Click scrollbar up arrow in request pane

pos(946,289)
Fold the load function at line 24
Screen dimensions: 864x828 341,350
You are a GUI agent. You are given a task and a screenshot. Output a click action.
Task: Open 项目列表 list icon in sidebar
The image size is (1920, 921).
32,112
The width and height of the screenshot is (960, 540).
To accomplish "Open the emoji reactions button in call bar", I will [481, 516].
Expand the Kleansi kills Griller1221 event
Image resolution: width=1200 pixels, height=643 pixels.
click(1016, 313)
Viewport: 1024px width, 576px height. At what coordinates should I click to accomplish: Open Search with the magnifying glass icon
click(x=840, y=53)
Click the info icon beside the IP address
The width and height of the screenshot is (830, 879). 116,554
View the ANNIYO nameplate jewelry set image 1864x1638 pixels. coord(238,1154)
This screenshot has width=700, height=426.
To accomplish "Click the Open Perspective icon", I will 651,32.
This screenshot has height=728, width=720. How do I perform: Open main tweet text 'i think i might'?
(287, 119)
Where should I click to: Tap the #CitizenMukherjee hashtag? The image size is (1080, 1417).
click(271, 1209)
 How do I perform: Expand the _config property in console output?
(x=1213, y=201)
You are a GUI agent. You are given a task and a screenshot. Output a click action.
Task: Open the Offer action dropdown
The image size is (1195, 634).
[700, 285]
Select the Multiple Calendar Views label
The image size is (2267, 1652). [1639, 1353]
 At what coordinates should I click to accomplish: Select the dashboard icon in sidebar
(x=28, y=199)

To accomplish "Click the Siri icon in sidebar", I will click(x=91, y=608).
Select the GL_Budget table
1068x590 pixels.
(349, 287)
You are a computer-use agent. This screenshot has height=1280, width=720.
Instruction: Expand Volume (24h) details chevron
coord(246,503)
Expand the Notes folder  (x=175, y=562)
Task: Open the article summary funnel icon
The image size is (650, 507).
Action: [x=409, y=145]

________________

### Aim
Count the lines in the material above that contain the string "what". Reply with the number alone.

### Solution to the exercise
2